ステージ3:片面の半分以上を撤去した段階

  • 目的:風荷重が増えるため“面固定の分割”と端部ディテールを強化。
  • リスク:大判シート1枚での剥離・破断、ケラバ・棟からの侵入。
  • 方針:「シートは2〜3枚に分割」「仮ケラバ・仮棟で水返し」「水下は必ず完結」。
  • 手順
    1. 水下(軒)まで粘着ルーフィングを伸ばして面防水を確保。
    2. ケラバにはL曲げの仮板金を被せ、上端をブチル+気密テープで押さえ。
    3. 棟は簡易の仮笠木(平板を山折り)で覆い、継ぎは150mm以上+ブチル。
    4. ブルーシートは流れ方向に重ねて2〜3枚で覆い、各枚を桟木+座金ビスで面固定(300mmピッチ)。
  • チェック:分割シートの重ねは必ず上流を勝たせて150mm以上/ケラバ側は特にビス緩みなし。
  • 数量目安:仮板金(ケラバ・棟)5〜8m、ブチル2巻、シート2〜3枚、座金ビス200〜300本。
  • 翌日の戻し方:シートを外す順序は「水下→水上」。端部テープは汚れが出たら貼り替え。

ステージ4:全面撤去直前(棟〜両面野地露出が近い)

  • 目的:両面へ漏水が回らない“全周ディテール”を先行整備する。
  • リスク:棟・谷・壁際での逆水/強風同時被害。
  • 方針:「全面粘着ルーフィング1層+全周の仮水切り金物」。
  • 手順
    1. 可能な範囲を一気に野地出し→砂や釘屑を除去。
    2. 粘着ルーフィングを全面に横張り。棟は片面立ち上げ→反対面を上勝ちで100mm以上跨ぐ。
    3. 軒先に仮水切り金物(ガルバ)を通し、EPDM座金ビスで垂木芯に200mmピッチ固定。
    4. 谷は仮谷板金を敷き、両縁をブチルで面シール。
    5. 壁際は立ち上げ100〜150mm+気密テープで端末押さえ。
    6. 上からシートを棟越えで二重化。
  • チェック:全周で「上勝ち」になっているか/棟・谷の継ぎに“千鳥”が効いているか。
  • 数量目安:ルーフィング2〜3巻、仮水切り・仮谷・仮棟計20m前後、ブチル3巻、座金ビス300〜400本。
  • 翌日の戻し方:紫外線で粘着が弱る前に次工程へ。表面汚染は乾拭き→圧着し直し。

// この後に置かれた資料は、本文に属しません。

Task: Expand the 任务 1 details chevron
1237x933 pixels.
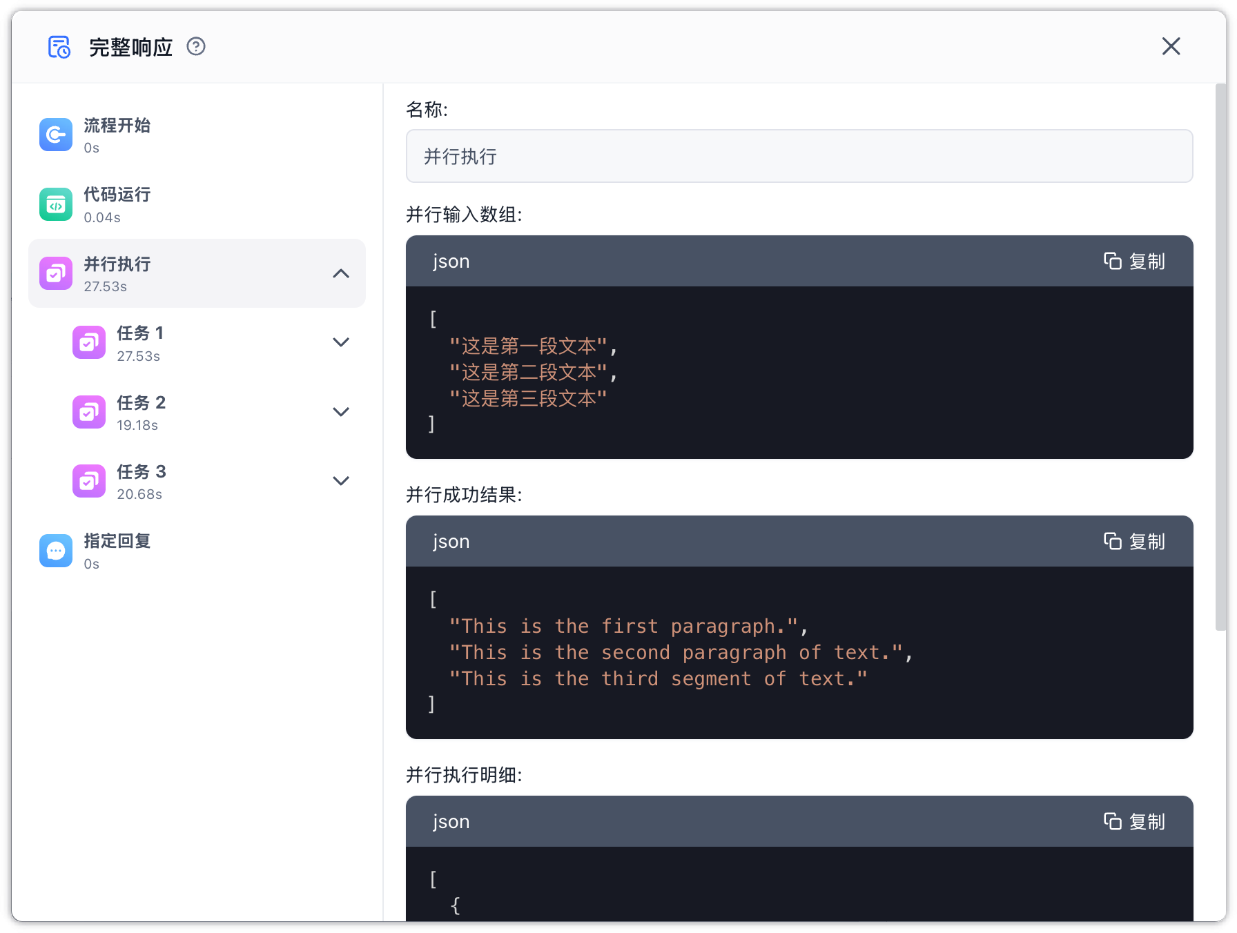Action: point(341,342)
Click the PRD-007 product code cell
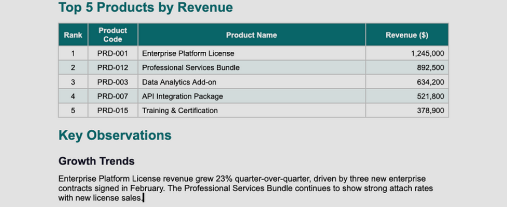Image resolution: width=507 pixels, height=207 pixels. tap(112, 96)
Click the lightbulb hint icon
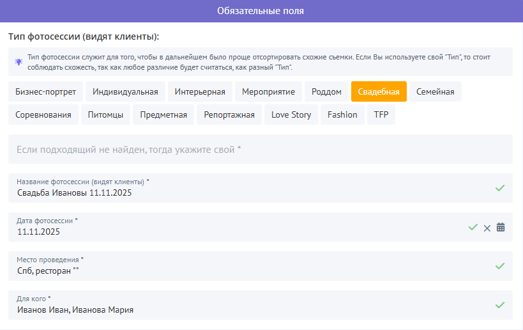Screen dimensions: 523x330 click(19, 62)
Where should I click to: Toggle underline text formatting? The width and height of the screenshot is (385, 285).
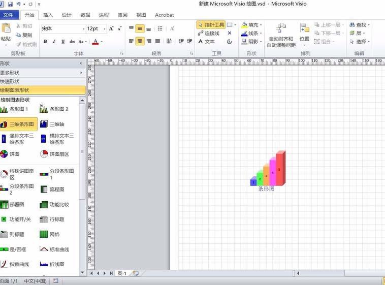[62, 42]
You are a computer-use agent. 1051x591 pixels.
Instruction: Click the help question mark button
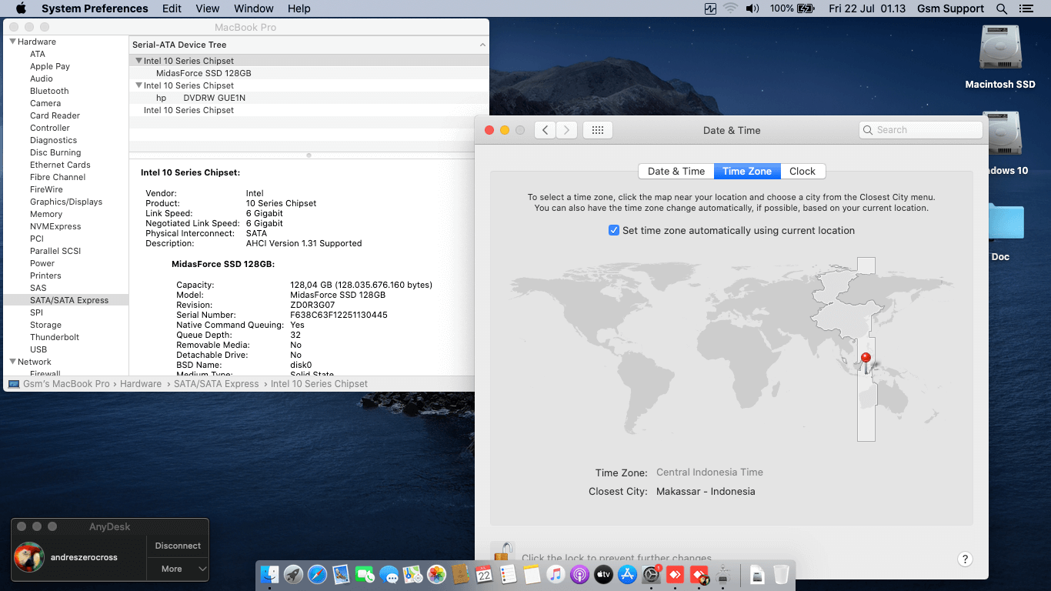click(x=965, y=559)
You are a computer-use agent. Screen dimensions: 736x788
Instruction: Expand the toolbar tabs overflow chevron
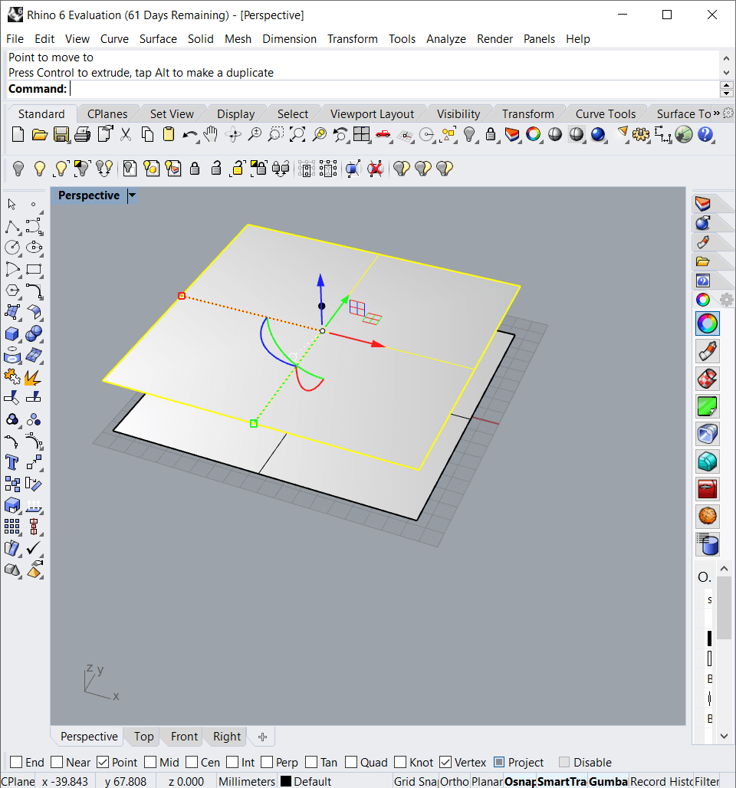click(x=716, y=113)
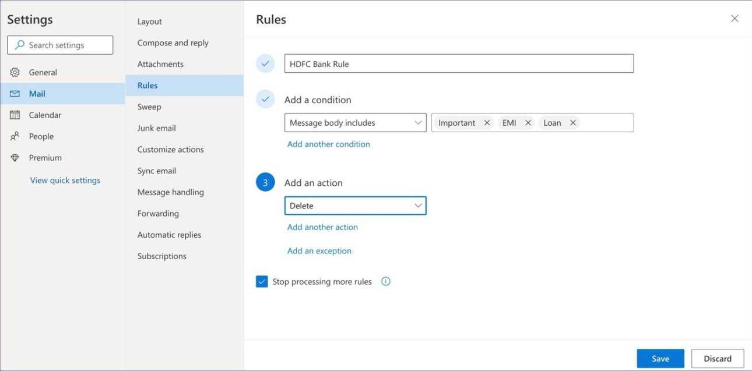Click the Calendar icon in sidebar

[x=15, y=115]
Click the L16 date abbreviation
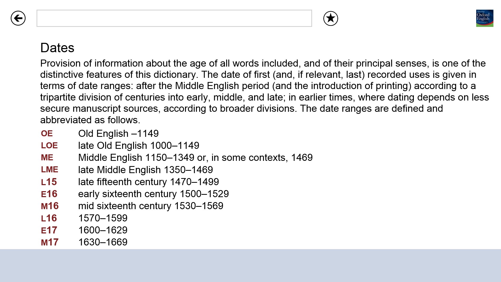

ステージ5:両面をほぼ撤去済み(仕上げ前の最終仮止水段階)

  • 目的:長雨・強風でも凌げる暫定“屋根”を作る。
  • リスク:面全域からの侵入/仮設の緩み。
  • 方針:「全面粘着ルーフィング+全周仮板金+シート二重化+室内二次養生」。
  • 手順
    1. 粘着ルーフィングを全面・全周で連続させる。端部はブチルで連続シール。
    2. 軒・ケラバ・棟・谷に仮板金を入れ、継ぎは150mm以上。
    3. ブルーシートは棟越えで2層。各層を別の桟木ラインで固定し、層間の重ねも上勝ち。
    4. 室内側でポリシートを張り、野地目透きを通るミスト侵入を二重で受ける。
  • チェック:ビスの戻り無し/シートの谷たるみ無し/重ね逆転無し。
  • 数量目安:シート3枚以上、桟木25〜30m、座金ビス400本、ブチル3〜4巻。
  • 翌日の戻し方:外周から内側へ順に解体→仮板金を外すところは必ず端末をテープで仮封しておく(“端を開けたら端で閉じる”の原則)。

「途中の雨じまい」天候パターン分類と選び方

作業の中断にはだいたい次の4パターンがあります。時間と天候で使い分けます。

  1. 「小休止・昼休み・1~3時間の離脱」
    →「ブルーシート+仮桟木+座金ビス固定」中心。谷・壁際はテープ補助。
  2. 「日跨ぎ(夕方~翌朝)・にわか雨の可能性」
    →「粘着ルーフィングを露出防水として仮完了」+上からシートで紫外線・風対策。
  3. 「数日~1週間の中断」
    →「作業帯を区切るストリップ工法(通りごと)」で毎日“水下完結”。部位別に仮板金・ブチルで止水補強。
  4. 「前線・台風接近で高風速・大雨が想定」
    →「野地まで戻して全面粘着ルーフィング+仮水切り金物」までやり切る。シートは二重化し、風荷重計算の目安を満たす固定。

選び方の簡易基準:

  • 降水確率40%以上・予報雨量10mm/h以上なら「2」以上を選択(短時間でも粘着ルーフィングで面防水を確保するのが安心)。
  • 予想風速15m/s以上(瞬間20m/s級)なら、シート単独は危険が増すため固定を強化し、できれば「2」もしくは「4」へ格上げ。
  • 日没1.5時間前を切ったら、中途半端に開口を増やさず「既に剥がした範囲の雨じまい完了」を優先。

事前準備:必要工具・資材(リンク差し込み用)

「これがあると再現性が上がる」ものを列挙しておきます。商品名は一般名で記載します。実際の購入時は各自で仕様を確認してください。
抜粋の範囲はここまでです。